SELECT * FROM product WHERE product_name LIKE "%n" ORDER BY unit_price; /*Easy to understand, right*/
SELECT MAX(unit_price) FROM product
If you group data you can obtain aggregated values easily. To group data combine an aggregate function with GROUP BY.
SELECT district, AVG(unit_price) FROM product GROUP BY district; /*Output: Average unit price per district*/
You can’t use WHERE with aggregate functions, you have to use HAVING.
SELECT district, AVG(unit_price) FROM product GROUP BY district; HAVING AVG(unit_price)>=200; /*Filters result after being grouped.*/
There are more complicated query methods in SQL.
You can embed one query in another query (this is called a subquery).
SELECT * FROM product WHERE product_code IN ( SELECT product_code FROM sales_statement WHERE quantity>=1000 );
The query in parentheses is performed first. The other SELECT is performed with the result. The IN operator allows multiple WHERE values (that’s why the first select works with the second).
A subquery may refer to data from the outer query, this is called a correlated query.
SELECT * FROM sales_statement U /*Alias? Maybe more on this later*/ WHERE quantity> ( SELECT AVG(quantity) FROM sales_statement WHERE product_code=U.product_code );
SQL aliases are used to give a table, or a column in a table, a temporary name. Often used to shorten column names to make working with them easier (mostly in joins). An alias only exists for the duration of the query.

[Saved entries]
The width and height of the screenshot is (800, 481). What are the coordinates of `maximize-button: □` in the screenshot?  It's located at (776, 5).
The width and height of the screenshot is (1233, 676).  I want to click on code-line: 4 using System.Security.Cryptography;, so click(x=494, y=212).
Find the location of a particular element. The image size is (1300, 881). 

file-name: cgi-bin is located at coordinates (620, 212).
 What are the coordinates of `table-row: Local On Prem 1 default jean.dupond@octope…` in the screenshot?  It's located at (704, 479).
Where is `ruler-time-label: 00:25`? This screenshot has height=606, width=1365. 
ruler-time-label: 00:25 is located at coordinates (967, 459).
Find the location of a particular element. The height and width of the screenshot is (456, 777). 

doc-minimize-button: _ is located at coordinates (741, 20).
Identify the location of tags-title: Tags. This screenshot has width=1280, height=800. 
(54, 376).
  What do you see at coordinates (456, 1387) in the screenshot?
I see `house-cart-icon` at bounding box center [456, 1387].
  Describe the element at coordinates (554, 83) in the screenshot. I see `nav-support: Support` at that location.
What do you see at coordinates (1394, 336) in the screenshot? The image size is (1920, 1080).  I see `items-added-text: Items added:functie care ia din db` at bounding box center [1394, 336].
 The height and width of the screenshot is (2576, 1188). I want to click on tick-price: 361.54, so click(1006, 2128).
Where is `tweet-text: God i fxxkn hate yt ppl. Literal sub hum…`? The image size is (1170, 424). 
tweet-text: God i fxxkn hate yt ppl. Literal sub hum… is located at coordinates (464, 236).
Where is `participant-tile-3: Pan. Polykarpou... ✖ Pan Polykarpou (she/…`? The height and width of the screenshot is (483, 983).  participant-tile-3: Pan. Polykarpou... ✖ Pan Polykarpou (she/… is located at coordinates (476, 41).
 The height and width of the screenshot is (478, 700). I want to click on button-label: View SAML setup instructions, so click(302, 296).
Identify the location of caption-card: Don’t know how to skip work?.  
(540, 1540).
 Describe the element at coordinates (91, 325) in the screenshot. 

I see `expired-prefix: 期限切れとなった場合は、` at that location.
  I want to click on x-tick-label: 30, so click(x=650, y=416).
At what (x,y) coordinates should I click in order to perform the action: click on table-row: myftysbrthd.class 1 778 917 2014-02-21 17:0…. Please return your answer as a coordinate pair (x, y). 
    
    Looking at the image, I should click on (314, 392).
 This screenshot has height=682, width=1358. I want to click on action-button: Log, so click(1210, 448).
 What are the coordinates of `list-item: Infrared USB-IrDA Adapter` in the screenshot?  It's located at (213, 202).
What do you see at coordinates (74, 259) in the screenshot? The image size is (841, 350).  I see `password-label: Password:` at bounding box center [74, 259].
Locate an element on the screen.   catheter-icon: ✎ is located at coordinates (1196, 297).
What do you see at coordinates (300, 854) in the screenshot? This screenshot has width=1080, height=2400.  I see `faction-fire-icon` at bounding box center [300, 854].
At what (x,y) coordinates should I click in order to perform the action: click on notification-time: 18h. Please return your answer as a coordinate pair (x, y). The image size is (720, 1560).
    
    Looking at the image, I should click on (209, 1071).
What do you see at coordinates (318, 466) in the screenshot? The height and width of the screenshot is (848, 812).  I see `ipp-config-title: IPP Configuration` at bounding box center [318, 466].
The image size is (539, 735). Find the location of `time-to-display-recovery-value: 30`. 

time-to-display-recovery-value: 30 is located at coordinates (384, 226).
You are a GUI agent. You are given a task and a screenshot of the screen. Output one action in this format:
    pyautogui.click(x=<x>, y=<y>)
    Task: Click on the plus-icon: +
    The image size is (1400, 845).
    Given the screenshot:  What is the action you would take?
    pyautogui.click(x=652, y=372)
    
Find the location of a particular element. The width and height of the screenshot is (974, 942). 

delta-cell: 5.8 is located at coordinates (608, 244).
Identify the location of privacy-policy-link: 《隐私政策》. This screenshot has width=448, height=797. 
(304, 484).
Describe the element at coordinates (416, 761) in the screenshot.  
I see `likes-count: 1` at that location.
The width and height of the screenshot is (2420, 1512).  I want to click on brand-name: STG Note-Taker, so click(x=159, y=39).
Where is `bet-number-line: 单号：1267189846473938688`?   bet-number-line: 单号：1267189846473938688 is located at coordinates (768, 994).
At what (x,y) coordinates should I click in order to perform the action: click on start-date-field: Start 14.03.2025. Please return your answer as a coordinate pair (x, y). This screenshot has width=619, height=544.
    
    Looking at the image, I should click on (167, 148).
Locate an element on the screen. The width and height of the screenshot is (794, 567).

▶ [CHECK YOUR UNDERSTANDING]
A. In the SQL notes, how long does an alias exist?
B. Please output the lines of the records, starting at the first line of the records and ending at the line that contains "tweet-text: God i fxxkn hate yt ppl. Literal sub hum… is".
The SQL notes and the records have no connection to each other.

▶ [ANSWERS FOR THE TASKS]
A. Only for the duration of the query.

B.
The width and height of the screenshot is (800, 481). What are the coordinates of `maximize-button: □` in the screenshot?  It's located at (776, 5).
The width and height of the screenshot is (1233, 676).  I want to click on code-line: 4 using System.Security.Cryptography;, so click(x=494, y=212).
Find the location of a particular element. The image size is (1300, 881). 

file-name: cgi-bin is located at coordinates (620, 212).
 What are the coordinates of `table-row: Local On Prem 1 default jean.dupond@octope…` in the screenshot?  It's located at (704, 479).
Where is `ruler-time-label: 00:25`? This screenshot has height=606, width=1365. 
ruler-time-label: 00:25 is located at coordinates (967, 459).
Find the location of a particular element. The height and width of the screenshot is (456, 777). 

doc-minimize-button: _ is located at coordinates (741, 20).
Identify the location of tags-title: Tags. This screenshot has width=1280, height=800. 
(54, 376).
  What do you see at coordinates (456, 1387) in the screenshot?
I see `house-cart-icon` at bounding box center [456, 1387].
  Describe the element at coordinates (554, 83) in the screenshot. I see `nav-support: Support` at that location.
What do you see at coordinates (1394, 336) in the screenshot? The image size is (1920, 1080).  I see `items-added-text: Items added:functie care ia din db` at bounding box center [1394, 336].
 The height and width of the screenshot is (2576, 1188). I want to click on tick-price: 361.54, so click(1006, 2128).
Where is `tweet-text: God i fxxkn hate yt ppl. Literal sub hum…`? The image size is (1170, 424). 
tweet-text: God i fxxkn hate yt ppl. Literal sub hum… is located at coordinates (464, 236).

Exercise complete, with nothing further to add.